A London borough recently secured the first prosecution for money laundering in relation to a gambling den. Dominic Lewis explains what the case involved.
On 10 April 2014, Ahmet Melin was convicted of five counts of money laundering after a trial before a jury at Wood Green Crown Court.
The offences arose out of his operation of Big Bluff Private Members Club (“Big Bluff”) as a commercial poker club, in breach of the terms of its Club Gaming Permit and in contravention of s.37 of the Gambling Act 2005.
“Big Bluff” may have been a suitable enough name, but the words “private members club” were somewhat misleading. Because of course in law there are certain restrictions on how a private members club can operate. It can not run the premises wholly or mainly for the purposes of gaming. And the premises can’t make a profit – all funds must be applied for the benefit of the members.
Big Bluff infringed both of these rules. It was not a private members club at all, but effectively a professionally run, members-only casino.
The operation was professionally organized. And well publicized. Big Bluff had a Twitter feed, a Facebook page, they advertised in poker magazines. They would even post footage of their games online. After barely a year of operating from its Green Lanes premises, Big Bluff was successful enough and had a high enough profile in the poker world to feature as one of eight casinos staging the main events in the 2012 London Poker Festival, offering a guaranteed prizepool of £50,000.
No doubt it was a very good place to play poker.
But it did not have the licence that would have required it to operate in the way that it did. A commercial poker club requires a casino licence. Big Bluff merely had a Club Gaming Permit, allowing the playing of games of chance in premises not wholly or mainly devoted to gambling, and where no rake or levy was taken from the gaming that took place on the premises, or profit generated.
That permit had itself been granted on the basis of false representations about the true nature of the operation made by Mr Melin.
Big Bluff was established, according to the application for a Club Gaming Permit, as “for the purpose of our patrons to play games such as darts, pool, backgammon, various board and card games”. It was also said to be a fishing club.
In fact, between June 2011 and February 2013, Mr. Melin operated the premises as a commercial poker club, regularly generating weekly profits in the thousands of pounds, and sometimes in excess of £10,000 per week. These profits were then removed by Mr Melin in a number of ways, including cash withdrawals directly from the club’s bank account and bank transfers to his personal account. The prosecution contended that it was reasonable to conclude that a considerable amount of the money taken from Big Bluff by Mr Melin was used for his own purposes.
The prosecution was brought by the London Borough of Enfield for money laundering offences under the Proceeds of Crime Act 2002 (rather than summary-only offences under the Gambling Act 2005) due to the scale of the operation – withdrawals and transfers from the club’s bank account totaling around £400,000 featured on the indictment – and the fact that Mr Melin had deliberately set about to deceive the local authority as to the purpose of the club when the application for the Club Gaming Permit was made.

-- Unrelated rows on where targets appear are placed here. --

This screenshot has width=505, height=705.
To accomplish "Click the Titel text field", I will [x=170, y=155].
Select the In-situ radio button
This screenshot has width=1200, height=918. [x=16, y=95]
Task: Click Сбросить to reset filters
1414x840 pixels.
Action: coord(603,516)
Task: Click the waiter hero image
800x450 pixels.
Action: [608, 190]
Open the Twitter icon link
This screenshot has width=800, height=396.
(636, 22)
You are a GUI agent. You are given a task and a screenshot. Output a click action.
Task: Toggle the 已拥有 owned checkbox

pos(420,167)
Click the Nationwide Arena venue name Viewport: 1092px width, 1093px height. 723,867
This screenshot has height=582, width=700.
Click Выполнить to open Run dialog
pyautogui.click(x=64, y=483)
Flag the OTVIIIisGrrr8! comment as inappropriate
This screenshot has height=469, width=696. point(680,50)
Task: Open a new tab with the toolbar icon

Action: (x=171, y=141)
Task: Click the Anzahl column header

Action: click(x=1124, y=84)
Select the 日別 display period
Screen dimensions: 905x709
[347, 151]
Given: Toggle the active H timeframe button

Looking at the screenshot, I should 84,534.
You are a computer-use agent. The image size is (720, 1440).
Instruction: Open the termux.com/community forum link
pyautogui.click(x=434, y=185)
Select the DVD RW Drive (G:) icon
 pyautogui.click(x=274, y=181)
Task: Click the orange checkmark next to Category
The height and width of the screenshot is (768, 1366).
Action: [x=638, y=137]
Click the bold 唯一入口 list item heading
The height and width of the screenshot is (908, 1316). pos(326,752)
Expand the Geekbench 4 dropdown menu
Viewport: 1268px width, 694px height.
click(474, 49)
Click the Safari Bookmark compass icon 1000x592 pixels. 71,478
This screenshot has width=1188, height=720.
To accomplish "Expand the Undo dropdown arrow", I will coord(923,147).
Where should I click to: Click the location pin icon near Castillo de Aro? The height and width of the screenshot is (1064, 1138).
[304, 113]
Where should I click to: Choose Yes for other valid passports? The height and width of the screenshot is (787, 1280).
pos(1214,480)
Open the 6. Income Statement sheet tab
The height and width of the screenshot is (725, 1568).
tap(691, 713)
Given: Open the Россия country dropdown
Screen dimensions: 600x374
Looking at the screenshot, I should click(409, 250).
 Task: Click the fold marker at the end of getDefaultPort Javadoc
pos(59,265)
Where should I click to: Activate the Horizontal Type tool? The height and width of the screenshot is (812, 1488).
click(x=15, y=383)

The referral that led to the investigation was made by the Gambling Commission, which also assisted during visits to the premises. I presented the case at trial, instructed by Catriona McFarlane at the London Borough of Enfield. The officer in charge of the investigation was Charlotte Palmer. The financial investigation officer was Wesley Stevens, who will now conduct the confiscation investigation.
The charges were drafted following an early conference with all the key participants – officers, local authority lawyers and counsel – present. That meant that from the outset of the court proceedings there was a coherent strategy that all understood and could work towards. The advantage of focusing on the financial aspects of the case was twofold: it meant, firstly, that the scale of the operation could be reflected in the sentence imposed; and secondly that the confiscation investigation could proceed more smoothly.